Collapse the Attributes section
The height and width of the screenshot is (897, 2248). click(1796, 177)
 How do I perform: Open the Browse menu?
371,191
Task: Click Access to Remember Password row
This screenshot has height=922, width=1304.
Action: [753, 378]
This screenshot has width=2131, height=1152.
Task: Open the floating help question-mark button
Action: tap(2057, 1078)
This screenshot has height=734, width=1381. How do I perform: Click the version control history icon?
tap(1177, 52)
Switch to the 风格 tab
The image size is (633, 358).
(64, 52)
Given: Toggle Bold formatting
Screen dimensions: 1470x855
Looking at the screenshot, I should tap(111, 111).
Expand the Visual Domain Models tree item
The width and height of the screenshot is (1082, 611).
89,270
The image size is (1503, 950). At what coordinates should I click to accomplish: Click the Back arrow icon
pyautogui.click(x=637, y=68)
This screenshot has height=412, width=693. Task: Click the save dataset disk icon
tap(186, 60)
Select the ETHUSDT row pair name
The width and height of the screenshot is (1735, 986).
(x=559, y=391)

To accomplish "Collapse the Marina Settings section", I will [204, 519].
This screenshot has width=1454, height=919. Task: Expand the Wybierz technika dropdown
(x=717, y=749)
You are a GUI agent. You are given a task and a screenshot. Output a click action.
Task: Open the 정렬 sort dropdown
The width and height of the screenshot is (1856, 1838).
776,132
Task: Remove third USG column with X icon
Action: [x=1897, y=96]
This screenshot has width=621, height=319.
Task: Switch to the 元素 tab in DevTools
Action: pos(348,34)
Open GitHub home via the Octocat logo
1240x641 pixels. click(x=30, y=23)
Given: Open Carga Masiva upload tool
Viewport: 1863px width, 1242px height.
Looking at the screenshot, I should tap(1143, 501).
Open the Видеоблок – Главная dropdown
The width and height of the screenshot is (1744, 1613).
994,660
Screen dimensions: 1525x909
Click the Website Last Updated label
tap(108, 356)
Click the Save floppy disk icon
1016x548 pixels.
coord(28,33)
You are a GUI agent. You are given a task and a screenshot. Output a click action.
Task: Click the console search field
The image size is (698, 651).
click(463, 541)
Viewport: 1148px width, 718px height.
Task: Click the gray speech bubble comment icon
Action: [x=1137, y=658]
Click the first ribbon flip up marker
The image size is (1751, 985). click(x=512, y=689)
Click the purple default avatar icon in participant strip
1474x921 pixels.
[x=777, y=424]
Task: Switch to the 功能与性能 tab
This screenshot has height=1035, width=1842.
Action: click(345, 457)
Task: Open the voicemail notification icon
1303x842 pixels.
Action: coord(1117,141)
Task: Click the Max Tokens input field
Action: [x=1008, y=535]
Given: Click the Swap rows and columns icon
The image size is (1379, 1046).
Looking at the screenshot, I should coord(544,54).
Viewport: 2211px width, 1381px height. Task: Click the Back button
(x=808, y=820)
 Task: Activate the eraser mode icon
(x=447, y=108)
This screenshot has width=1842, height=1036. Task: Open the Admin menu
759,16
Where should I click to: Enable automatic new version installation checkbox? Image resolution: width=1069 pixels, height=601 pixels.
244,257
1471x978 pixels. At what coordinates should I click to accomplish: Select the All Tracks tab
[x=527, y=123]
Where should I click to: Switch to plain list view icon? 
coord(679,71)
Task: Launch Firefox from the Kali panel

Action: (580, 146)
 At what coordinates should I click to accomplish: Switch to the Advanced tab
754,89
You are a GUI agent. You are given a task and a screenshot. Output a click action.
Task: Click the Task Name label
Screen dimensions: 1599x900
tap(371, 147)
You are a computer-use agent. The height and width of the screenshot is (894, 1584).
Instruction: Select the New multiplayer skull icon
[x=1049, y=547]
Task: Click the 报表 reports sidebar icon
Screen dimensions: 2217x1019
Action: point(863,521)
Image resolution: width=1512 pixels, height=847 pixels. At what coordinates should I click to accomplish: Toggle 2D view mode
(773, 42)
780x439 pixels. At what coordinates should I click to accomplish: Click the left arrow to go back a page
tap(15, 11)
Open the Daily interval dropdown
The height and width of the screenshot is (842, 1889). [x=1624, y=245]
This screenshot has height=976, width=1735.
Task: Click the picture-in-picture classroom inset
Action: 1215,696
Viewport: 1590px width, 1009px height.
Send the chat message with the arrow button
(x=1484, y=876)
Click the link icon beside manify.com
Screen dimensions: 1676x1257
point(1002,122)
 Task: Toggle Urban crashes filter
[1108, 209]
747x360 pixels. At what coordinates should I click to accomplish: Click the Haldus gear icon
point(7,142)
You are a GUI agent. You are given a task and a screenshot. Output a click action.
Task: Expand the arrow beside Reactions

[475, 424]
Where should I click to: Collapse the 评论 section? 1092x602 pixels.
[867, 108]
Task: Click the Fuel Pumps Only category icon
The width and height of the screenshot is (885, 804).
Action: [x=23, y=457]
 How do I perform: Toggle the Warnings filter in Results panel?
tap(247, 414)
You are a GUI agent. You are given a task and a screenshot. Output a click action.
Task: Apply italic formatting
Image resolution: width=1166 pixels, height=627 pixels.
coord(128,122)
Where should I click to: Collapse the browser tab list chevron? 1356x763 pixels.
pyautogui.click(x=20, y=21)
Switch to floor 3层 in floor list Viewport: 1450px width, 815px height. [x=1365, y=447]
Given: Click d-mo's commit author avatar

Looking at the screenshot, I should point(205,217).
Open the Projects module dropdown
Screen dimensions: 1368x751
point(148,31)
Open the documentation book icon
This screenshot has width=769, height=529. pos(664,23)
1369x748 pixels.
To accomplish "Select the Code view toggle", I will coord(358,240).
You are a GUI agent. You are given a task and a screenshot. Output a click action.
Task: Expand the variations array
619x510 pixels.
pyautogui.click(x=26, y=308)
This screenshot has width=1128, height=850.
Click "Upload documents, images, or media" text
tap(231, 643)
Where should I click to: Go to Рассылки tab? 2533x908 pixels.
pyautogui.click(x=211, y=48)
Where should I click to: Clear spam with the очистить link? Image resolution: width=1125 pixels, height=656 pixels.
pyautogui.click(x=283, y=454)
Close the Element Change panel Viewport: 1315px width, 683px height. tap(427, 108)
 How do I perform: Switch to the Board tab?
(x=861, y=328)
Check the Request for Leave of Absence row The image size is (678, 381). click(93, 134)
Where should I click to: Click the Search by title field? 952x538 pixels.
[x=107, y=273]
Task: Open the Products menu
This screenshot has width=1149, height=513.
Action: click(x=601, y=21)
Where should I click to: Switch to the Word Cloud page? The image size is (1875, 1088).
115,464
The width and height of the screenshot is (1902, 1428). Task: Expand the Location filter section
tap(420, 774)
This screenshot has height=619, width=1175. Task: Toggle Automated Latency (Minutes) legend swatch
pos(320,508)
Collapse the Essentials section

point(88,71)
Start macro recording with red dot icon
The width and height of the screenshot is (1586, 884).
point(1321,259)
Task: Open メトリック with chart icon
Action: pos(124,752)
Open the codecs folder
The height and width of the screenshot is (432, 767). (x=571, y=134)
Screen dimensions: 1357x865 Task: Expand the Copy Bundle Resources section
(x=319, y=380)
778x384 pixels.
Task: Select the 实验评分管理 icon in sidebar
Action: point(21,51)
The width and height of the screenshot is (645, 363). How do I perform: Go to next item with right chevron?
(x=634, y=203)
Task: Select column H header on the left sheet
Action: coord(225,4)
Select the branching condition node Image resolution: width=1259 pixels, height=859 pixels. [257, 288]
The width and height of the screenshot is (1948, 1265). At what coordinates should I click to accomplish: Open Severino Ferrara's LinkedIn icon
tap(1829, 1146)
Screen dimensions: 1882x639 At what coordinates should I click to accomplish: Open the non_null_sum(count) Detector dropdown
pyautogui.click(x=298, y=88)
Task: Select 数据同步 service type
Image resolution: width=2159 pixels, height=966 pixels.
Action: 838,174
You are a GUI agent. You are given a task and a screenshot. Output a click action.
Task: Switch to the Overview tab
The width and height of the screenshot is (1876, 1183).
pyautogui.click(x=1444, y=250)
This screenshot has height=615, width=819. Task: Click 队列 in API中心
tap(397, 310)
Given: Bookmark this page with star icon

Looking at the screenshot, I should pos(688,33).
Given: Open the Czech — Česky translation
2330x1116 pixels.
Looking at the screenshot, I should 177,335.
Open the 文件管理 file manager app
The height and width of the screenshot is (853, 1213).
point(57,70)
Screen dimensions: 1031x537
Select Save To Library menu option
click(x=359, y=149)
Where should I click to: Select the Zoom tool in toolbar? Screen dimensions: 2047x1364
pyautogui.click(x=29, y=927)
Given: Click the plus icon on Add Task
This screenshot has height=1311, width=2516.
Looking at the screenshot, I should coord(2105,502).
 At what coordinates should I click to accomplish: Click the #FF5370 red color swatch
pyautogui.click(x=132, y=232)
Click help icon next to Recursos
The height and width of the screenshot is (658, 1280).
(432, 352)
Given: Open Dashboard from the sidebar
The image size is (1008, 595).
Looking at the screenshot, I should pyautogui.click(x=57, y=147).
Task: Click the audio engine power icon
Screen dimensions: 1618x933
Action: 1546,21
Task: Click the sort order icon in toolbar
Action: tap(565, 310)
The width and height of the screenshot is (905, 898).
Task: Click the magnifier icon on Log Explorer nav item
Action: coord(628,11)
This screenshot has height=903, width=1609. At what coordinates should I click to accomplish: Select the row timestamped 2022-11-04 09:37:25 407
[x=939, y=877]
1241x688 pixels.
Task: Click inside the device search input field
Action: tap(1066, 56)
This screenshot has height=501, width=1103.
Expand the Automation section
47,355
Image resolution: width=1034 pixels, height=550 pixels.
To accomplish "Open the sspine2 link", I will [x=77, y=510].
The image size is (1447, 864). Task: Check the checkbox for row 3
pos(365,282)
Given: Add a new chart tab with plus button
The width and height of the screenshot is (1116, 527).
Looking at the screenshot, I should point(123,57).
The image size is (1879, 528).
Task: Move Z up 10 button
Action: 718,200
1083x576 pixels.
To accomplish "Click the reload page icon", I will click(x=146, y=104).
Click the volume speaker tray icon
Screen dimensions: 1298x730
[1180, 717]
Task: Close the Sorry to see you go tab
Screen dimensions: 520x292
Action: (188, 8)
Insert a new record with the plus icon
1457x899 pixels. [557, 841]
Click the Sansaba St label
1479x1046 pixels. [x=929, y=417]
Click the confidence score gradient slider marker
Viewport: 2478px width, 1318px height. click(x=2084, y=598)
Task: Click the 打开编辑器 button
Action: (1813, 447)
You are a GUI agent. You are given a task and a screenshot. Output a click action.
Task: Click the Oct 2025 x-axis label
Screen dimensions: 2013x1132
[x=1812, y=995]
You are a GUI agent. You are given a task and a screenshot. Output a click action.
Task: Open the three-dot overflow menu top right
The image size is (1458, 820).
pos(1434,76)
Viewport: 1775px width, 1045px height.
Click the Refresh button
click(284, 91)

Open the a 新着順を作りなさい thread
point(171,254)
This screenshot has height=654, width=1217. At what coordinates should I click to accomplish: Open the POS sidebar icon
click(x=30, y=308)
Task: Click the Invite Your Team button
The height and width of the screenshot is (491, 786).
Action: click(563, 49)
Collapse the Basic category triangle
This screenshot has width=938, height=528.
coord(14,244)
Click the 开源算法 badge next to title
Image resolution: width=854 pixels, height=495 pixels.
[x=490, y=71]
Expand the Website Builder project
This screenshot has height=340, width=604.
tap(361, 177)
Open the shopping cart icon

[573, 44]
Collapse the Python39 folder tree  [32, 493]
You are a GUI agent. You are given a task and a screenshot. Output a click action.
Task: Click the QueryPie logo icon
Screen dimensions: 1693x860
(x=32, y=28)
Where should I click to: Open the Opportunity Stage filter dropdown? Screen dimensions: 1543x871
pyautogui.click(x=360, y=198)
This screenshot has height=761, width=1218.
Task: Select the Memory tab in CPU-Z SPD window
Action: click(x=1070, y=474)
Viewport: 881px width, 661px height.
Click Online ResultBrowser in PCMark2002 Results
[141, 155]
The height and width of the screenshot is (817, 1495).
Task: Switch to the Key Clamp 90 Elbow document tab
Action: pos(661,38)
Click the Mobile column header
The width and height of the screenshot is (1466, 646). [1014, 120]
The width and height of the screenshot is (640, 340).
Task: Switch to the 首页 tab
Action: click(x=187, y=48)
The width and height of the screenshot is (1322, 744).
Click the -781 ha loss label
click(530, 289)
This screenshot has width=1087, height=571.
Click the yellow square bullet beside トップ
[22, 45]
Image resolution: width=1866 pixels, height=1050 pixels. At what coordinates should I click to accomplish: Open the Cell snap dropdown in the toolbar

[Problem requirements]: Please restate the records word for word. Go from the first line to the line with "Task: Open the 정렬 sort dropdown" and include both.

[Response area]:
Collapse the Attributes section
The height and width of the screenshot is (897, 2248). click(1796, 177)
 How do I perform: Open the Browse menu?
371,191
Task: Click Access to Remember Password row
This screenshot has height=922, width=1304.
Action: [753, 378]
This screenshot has width=2131, height=1152.
Task: Open the floating help question-mark button
Action: tap(2057, 1078)
This screenshot has height=734, width=1381. How do I perform: Click the version control history icon?
tap(1177, 52)
Switch to the 风格 tab
The image size is (633, 358).
(64, 52)
Given: Toggle Bold formatting
Screen dimensions: 1470x855
Looking at the screenshot, I should tap(111, 111).
Expand the Visual Domain Models tree item
The width and height of the screenshot is (1082, 611).
89,270
The image size is (1503, 950). At what coordinates should I click to accomplish: Click the Back arrow icon
pyautogui.click(x=637, y=68)
This screenshot has height=412, width=693. Task: Click the save dataset disk icon
tap(186, 60)
Select the ETHUSDT row pair name
The width and height of the screenshot is (1735, 986).
(x=559, y=391)

To accomplish "Collapse the Marina Settings section", I will [204, 519].
This screenshot has width=1454, height=919. Task: Expand the Wybierz technika dropdown
(x=717, y=749)
You are a GUI agent. You are given a task and a screenshot. Output a click action.
Task: Open the 정렬 sort dropdown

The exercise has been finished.